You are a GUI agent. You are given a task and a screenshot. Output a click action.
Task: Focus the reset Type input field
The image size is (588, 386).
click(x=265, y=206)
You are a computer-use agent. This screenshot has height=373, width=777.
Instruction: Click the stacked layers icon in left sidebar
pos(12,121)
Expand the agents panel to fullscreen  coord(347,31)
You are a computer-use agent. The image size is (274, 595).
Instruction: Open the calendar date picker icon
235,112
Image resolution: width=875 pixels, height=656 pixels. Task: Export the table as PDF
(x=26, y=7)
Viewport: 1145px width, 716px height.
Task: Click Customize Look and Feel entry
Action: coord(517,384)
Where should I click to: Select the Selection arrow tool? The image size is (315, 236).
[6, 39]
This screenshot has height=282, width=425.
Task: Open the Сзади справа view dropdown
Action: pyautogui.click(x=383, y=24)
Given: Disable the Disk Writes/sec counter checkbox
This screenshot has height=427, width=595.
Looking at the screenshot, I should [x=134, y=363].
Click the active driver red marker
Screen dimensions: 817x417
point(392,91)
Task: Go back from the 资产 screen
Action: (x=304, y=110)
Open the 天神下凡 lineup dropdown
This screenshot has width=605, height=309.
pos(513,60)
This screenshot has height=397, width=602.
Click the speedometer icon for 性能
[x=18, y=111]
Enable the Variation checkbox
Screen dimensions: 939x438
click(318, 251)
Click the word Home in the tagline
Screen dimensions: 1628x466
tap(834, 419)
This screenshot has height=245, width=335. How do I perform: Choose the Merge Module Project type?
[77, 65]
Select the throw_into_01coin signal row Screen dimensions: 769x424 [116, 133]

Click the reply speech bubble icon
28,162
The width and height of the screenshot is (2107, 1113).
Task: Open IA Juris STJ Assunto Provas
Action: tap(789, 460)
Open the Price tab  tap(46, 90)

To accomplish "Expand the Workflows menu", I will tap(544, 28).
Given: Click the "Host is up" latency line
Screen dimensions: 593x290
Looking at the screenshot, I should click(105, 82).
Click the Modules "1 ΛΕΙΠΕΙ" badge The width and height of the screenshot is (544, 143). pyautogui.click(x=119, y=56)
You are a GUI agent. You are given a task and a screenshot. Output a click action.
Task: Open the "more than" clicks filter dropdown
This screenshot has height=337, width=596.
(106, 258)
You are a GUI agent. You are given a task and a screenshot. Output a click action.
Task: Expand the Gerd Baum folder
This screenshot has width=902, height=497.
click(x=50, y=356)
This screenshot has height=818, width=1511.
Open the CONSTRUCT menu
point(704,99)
++++++
REQUIRED ACTION: Write out only those lines of the entries that lie between the line containing "This screenshot has height=245, width=335." and the last line, inclusive, reproducing them exactly.

SOLUTION FOR THIS EXERCISE:
This screenshot has height=245, width=335. How do I perform: Choose the Merge Module Project type?
[77, 65]
Select the throw_into_01coin signal row Screen dimensions: 769x424 [116, 133]

Click the reply speech bubble icon
28,162
The width and height of the screenshot is (2107, 1113).
Task: Open IA Juris STJ Assunto Provas
Action: tap(789, 460)
Open the Price tab  tap(46, 90)

To accomplish "Expand the Workflows menu", I will tap(544, 28).
Given: Click the "Host is up" latency line
Screen dimensions: 593x290
Looking at the screenshot, I should click(105, 82).
Click the Modules "1 ΛΕΙΠΕΙ" badge The width and height of the screenshot is (544, 143). pyautogui.click(x=119, y=56)
You are a GUI agent. You are given a task and a screenshot. Output a click action.
Task: Open the "more than" clicks filter dropdown
This screenshot has height=337, width=596.
(106, 258)
You are a GUI agent. You are given a task and a screenshot. Output a click action.
Task: Expand the Gerd Baum folder
This screenshot has width=902, height=497.
click(x=50, y=356)
This screenshot has height=818, width=1511.
Open the CONSTRUCT menu
point(704,99)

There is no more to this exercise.